> Extrait de page:
☆ ☆ ☆ ☆ ☆ ☆ ☆

La véritable dette extérieure
Exposé du Chef Guaicaipuro Cuatemoc devant la réunion des Chefs
d'Etat de la Communauté Européenne.
Valence, Avril 2002
(texte lu et traduit de l'espagnol par Marie Rol Garcia lors du
dernier CA Attac Pau)
Richard PELTIER
CEL Attac 64 Pau pau@attac.org
Avec un langage simple, retransmis en traduction simultanée à plus
d'une centaine de Chefs d'Etats et de dignitaires de la Communauté
Européenne, le Chef Guaicapuro Cuatemoc réussit à inquiéter son
auditoire lorsqu'il dit :
" Ainsi moi, Guaicaipuro Cuatemoc, je suis venu rencontrer ceux
qui célèbrent la rencontre.
Ainsi moi, descendant de ceux qui peuplaient l'Amérique il y a quarante
mille ans, je suis venu rencontrer ceux qui l'on rencontrée il y
a seulement cinq cents ans. Ainsi, donc, nous nous rencontrons tous.
Nous savons qui nous sommes, et cela suffit.
Le frère douanier européen me demande un papier écrit avec un visa
pour que je puisse découvrir ceux qui m'ont découvert.
Le frère usurier européen me demande de payer une dette contractée
par Judas à qui je n'avais jamais permis de me vendre quoi que ce
soit.
Le frère avocaillon européen m'explique que toute dette se paie
avec intérêt, même si c'est en vendant des êtres humains et des
pays entiers sans leur demander leur consentement.
Et je les découvre peu à peu.
Moi aussi, je peux réclamer des paiements, moi aussi je peux réclamer
des intérêts.
Les Archives des Indes, attestent, papier après papier, reçu après
reçu et signature après signature, que seulement entre 1503 et 1660,
sont arrivés à Sanlucar de Barrameda 185 tonnes d'or et 16 mille
tonnes d'argent en provenance d'Amérique.
Pillage ? Je ne le croirais pas !
Ce serait penser que les frères chrétiens ont manqué à leur Septième
Commandement.
Spoliation ? Que Tanatzin me garde d'imaginer que les Européens,
comme Cain, tuent et nient le sang de leur frère !
Génocide ? Ce serait accorder crédit aux calomniateurs tels Bartolomé
de las Casas, qui qualifient la rencontre de "destruction des
Indes" ou d'autres comme Arturo Uslar Pietre qui affirment
que le démarrage du capitalisme et la civilisation européenne actuelle
se sont produits grâce à cette avalanche de métaux précieux ! Non
!
Ces 185 tonnes d'or et ces 16 mille tonnes d'argent doivent être
considérés comme le premier de beaucoup d'autres prêts amicaux de
l'Amérique, affectés au développement de l'Europe.
Le contraire serait présumer de l'existence de crimes de guerre,
ce qui ouvrirait droit non seulement à exiger leur remboursement
immédiat, mais également à des dommages et intérêts.

☆ ☆ ☆ ☆ ☆ ☆ ☆

> Jeu de données:
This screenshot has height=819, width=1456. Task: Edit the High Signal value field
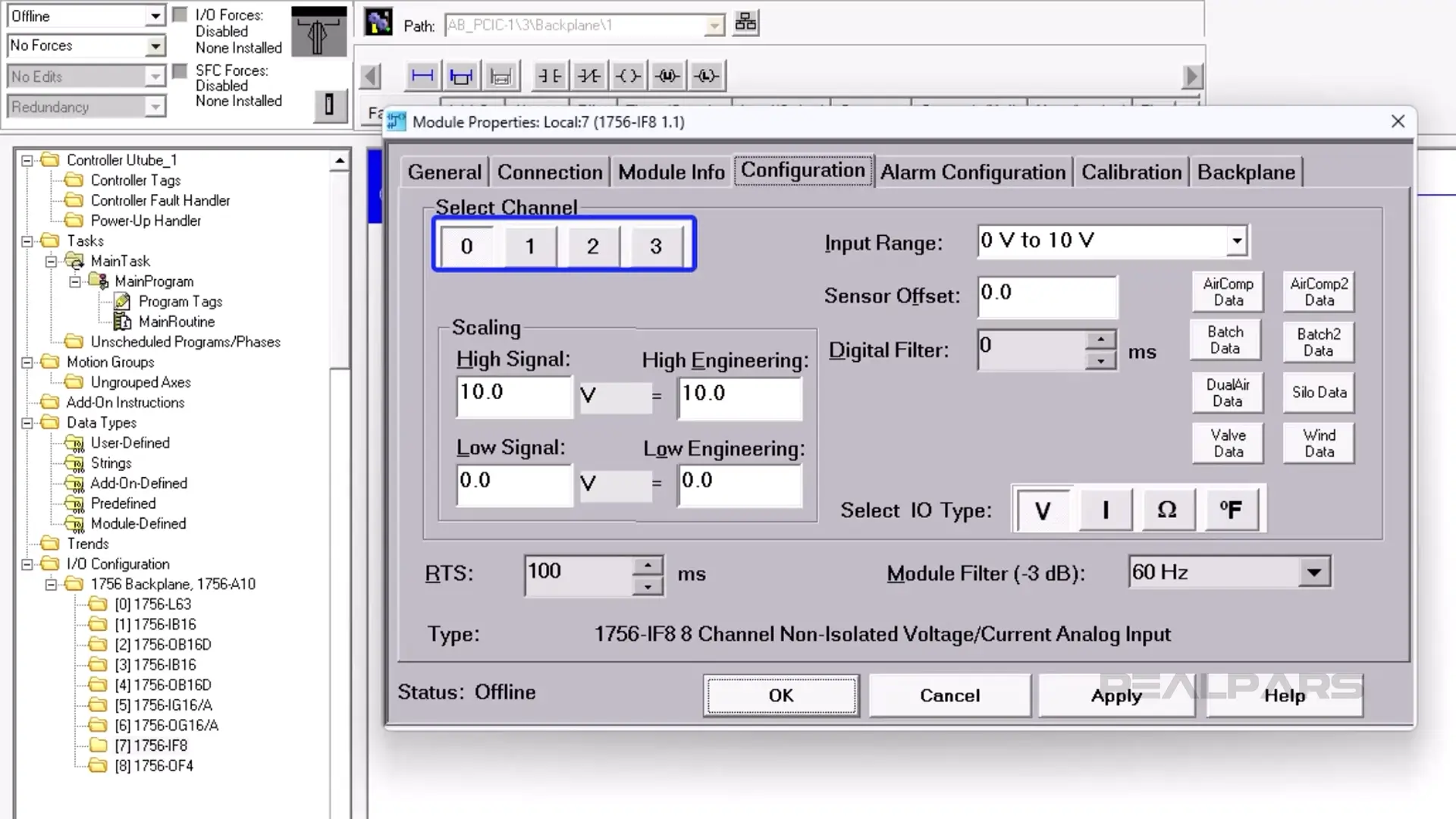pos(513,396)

☆ ☆ ☆ ☆ ☆ ☆ ☆

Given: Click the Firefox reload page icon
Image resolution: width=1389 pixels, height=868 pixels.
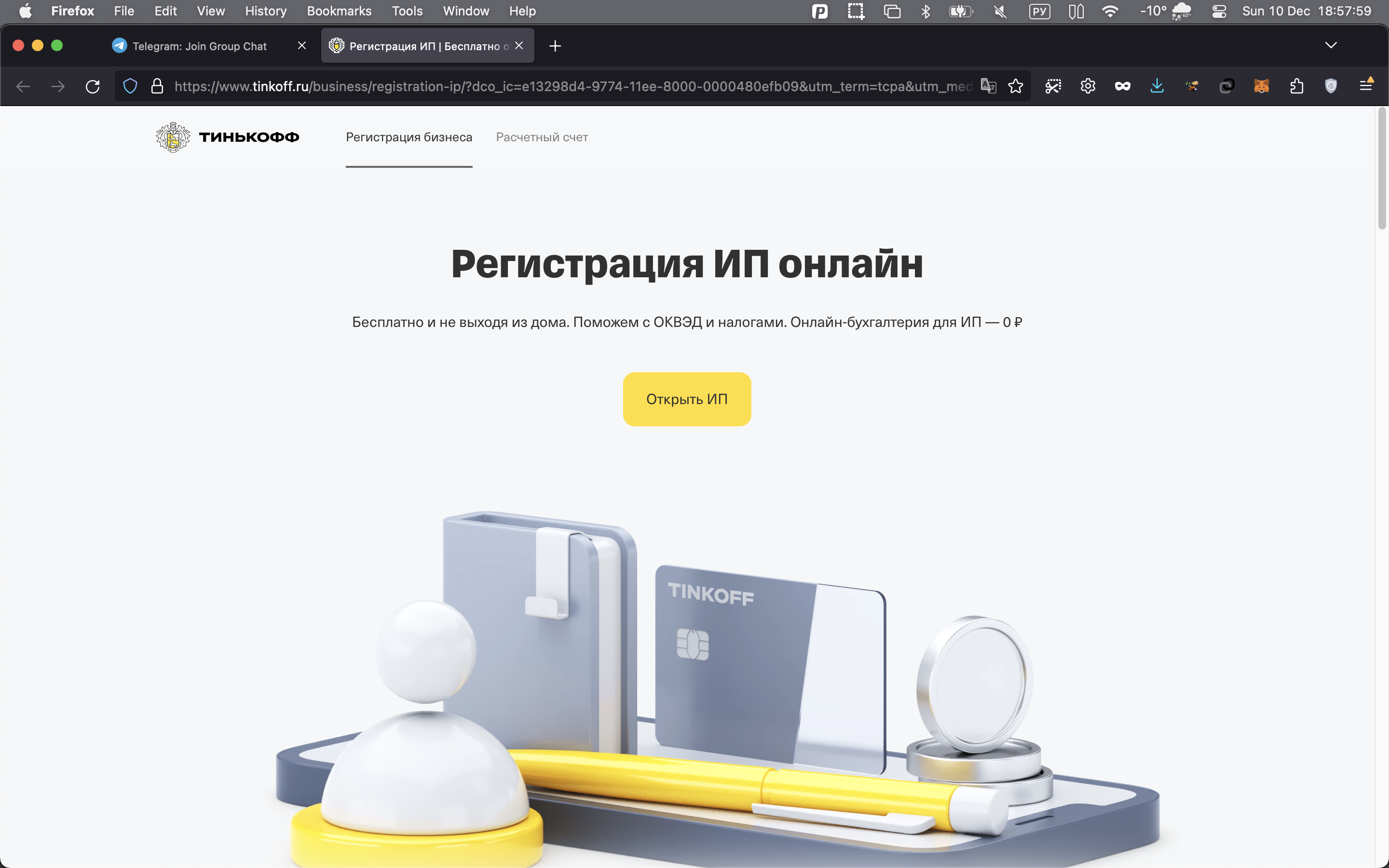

☆ ☆ ☆ ☆ ☆ ☆ ☆

> Exercice court 1:
Répondez à ces questions sur l'exposé consacré à la véritable dette extérieure :
(a) Dans quelle ville et à quelle date l'exposé a-t-il été prononcé ?
(b) Quelles quantités d'or et d'argent sont arrivées à Sanlucar de Barrameda entre 1503 et 1660 ?
(c) Que demande le frère douanier européen ?
> Exercice court 2:
D'après l'exposé consacré à la véritable dette extérieure, pourquoi les 185 tonnes d'or et les 16 mille tonnes d'argent doivent-elles être considérées comme des prêts amicaux ?
> Exercice court 3:
Reprenez l'exposé consacré à la véritable dette extérieure à la suite de sa dernière phrase.

> Résultat de l'exercice 1:
(a) À Valence, en avril 2002.
(b) 185 tonnes d'or et 16 mille tonnes d'argent.
(c) Un papier écrit avec un visa.

> Résultat de l'exercice 2:
Le contraire reviendrait à présumer l'existence de crimes de guerre. Cela ouvrirait droit à exiger leur remboursement immédiat, mais aussi à des dommages et intérêts.

> Résultat de l'exercice 3:
Moi, Guaicaipuro Cuatemoc, je préfère retenir la moins belliqueuse
de ces hypothèses.
Cette fabuleuse exportation de capitaux ne fut que le début d'un
plan "MARSHALLTEZUMA", destiné à assurer la reconstruction de la
barbare Europe, ruinée par ses guerres déplorables contre des musulmans
cultivés, inventeurs de l'algèbre, du bain quotidien et de bien
d'autres progrès importants de la civilisation.
Donc, en célébrant le Cinquième Centenaire du Prêt, nous pourrions
nous demander : les frères européens ont-ils fait un usage rationnel,
responsable ou du moins productif des fonds si généreusement avancés
par le Fonds International Indo-américain ?
Nous regrettons de devoir dire non.
En matière de stratégie, ils l'ont dilapidé lors des batailles de
Lepanto, dans les invincibles armadas, dans des troisièmes reichs
et dans bien d'autres formes d'extermination mutuelle, sans autre
fin que de se retrouver occupés par les troupes gringas de l'OTAN,
comme à Panama, le canal en moins.
En matière financière, après un moratoire de 500 ans, ils ont été
incapables, non seulement de liquider le capital et ses intérêts
mais également de se rendre indépendants vis-à-vis des revenus en
liquide, des matières premières et de l'énergie bon marché que leur
exporte et leur fournit tout le Tiers Monde.
Ce tableau déplorable confirme l'affirmation de Milton Friedman
qui dit qu'une économie subventionnée ne peut jamais fonctionner,
ce qui nous oblige, dans votre intérêt, à vous réclamer le paiement
du capital et des intérêts dont nous avons si généreusement différé
le paiement ces derniers siècles.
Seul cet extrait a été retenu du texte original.